My friend sent this to me recently. Created by the ACLU for its campaign against the National ID program, it’s a mash-up of all our worst surveillance fears. It starts with a guy calling his local pizzeria for a couple of double meat pizzas, while you see the computer screen the girl at the pizza place is looking at as she rings up his order. She surprises him first by knowing his name, his home address, and his place of work from the moment his call comes in, but it gets rapidly worse, from a $20 health surcharge for meat pizza because of his high cholesterol and blood pressure to her snide comments about his waist size and his ability to pay for the pizzas, based on what she knows of his purchase history, including airplane tickets to Hawaii.

It’s entertaining, but also frustrating for a couple of reasons. First, there are very good reasons for me to be concerned about private companies’ data collection and their potential for collusion in U.S. government surveillance, but this video doesn’t explain how the National ID program would lead to the pizzeria having my health records. By focusing only on the sensational horror of the pizza girl knowing the customer bought a bunch of condoms, it forgets to tell us the pizzeria might literally be giving their customers’ names, phone numbers, and addresses to government officials. (The ACLU does have this report providing a more detailed argument about the dangers of private-public surveillance, but there was no direct link to it from the pizza video.)

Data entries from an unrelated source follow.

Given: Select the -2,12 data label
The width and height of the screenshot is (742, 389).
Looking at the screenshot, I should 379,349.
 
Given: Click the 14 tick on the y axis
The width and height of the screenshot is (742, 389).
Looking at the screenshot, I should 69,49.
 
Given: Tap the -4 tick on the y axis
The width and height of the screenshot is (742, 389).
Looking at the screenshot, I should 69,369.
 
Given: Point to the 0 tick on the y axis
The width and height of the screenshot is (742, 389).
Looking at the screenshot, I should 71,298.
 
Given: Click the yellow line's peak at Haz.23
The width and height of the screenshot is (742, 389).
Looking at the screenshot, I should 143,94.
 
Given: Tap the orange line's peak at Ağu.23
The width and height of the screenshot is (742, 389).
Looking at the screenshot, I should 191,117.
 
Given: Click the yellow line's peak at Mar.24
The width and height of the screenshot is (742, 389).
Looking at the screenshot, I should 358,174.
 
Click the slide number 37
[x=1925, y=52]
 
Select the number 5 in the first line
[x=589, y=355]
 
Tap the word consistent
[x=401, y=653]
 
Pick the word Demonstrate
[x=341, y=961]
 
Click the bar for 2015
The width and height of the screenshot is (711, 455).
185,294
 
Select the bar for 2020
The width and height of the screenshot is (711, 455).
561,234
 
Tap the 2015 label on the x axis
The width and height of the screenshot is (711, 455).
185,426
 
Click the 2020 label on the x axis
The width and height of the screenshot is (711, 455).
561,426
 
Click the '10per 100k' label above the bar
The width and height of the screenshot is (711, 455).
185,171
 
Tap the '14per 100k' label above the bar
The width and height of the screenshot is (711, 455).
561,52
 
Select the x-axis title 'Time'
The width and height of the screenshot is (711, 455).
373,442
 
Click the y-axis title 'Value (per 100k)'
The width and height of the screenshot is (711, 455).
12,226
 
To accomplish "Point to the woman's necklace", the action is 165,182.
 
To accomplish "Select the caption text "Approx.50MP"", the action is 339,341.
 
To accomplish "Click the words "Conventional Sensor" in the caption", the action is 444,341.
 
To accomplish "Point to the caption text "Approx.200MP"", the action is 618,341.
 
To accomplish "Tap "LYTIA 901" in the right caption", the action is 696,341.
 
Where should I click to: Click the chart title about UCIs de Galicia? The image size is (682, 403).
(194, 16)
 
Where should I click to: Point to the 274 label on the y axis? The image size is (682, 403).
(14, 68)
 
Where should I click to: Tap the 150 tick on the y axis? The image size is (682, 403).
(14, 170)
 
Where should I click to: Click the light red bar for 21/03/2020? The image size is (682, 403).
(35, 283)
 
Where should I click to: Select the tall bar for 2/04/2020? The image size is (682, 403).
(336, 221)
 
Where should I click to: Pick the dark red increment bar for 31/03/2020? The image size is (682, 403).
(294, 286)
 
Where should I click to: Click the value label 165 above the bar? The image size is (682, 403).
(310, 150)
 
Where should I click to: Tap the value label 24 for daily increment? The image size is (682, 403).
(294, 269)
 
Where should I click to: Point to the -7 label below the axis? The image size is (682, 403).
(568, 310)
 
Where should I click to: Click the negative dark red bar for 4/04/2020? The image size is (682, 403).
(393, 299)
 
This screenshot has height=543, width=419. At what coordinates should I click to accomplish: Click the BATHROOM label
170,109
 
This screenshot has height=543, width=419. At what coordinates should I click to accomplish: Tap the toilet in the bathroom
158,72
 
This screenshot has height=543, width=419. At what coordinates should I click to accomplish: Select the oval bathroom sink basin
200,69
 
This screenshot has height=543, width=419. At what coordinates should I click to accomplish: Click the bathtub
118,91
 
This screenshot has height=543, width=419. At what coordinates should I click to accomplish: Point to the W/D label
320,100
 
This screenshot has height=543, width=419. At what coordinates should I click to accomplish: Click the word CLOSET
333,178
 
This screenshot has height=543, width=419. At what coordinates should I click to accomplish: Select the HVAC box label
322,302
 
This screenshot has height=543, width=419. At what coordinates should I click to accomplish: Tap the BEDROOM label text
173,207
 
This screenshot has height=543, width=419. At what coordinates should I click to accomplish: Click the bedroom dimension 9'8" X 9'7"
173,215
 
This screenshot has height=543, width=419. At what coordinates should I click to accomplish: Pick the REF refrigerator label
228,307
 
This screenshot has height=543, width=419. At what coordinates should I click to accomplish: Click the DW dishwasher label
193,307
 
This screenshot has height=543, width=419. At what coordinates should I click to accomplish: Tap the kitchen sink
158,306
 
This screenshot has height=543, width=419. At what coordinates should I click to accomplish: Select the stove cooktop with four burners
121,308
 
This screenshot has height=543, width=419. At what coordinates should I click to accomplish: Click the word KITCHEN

Second, in terms of data collection and its dangers in general, the video ends up feeling sort of hysterical. It obscures, rather than clarifies, what’s really at stake.

We do live in a world where data collection is happening on an unprecedented level. But for me, what’s scary is not the mere possibility that all this data could get linked together. It’s about control. Do I get to decide who has my information? Do I get to control how it’s disseminated and analyzed?

Right now, we definitely don’t and that’s a problem. But the solution may not be to stop data collection altogether and segregate all the information out there so no linkage can happen ever.

I might not want the pizza girl at my local pizzeria to know about my health problems, but I might not mind if, as I ordered food online, the program allowed me to review my choices and build a more a nutritious meal specific to my needs, without disclosing my specific preferences to each restaurant. I might not want the government to be able to access my purchase history, but I might want to be able to securely track and access my purchases and my financial accounts at the same time so I can better determine how well I’m meeting my budget. I might even want to share certain information, securely and anonymously, if I thought it would lead to beneficial research by scientists, economists, and policymakers.

Of course, I wouldn’t sign up for anything if I thought my personal information could get leaked to the government or anyone else without my consent. It would make for a somewhat less dramatic video, but this is what the Common Datatrust Foundation is interested in addressing—how can we turn our capacity for data collection and sharing into something that is a public good, rather than a scary fear?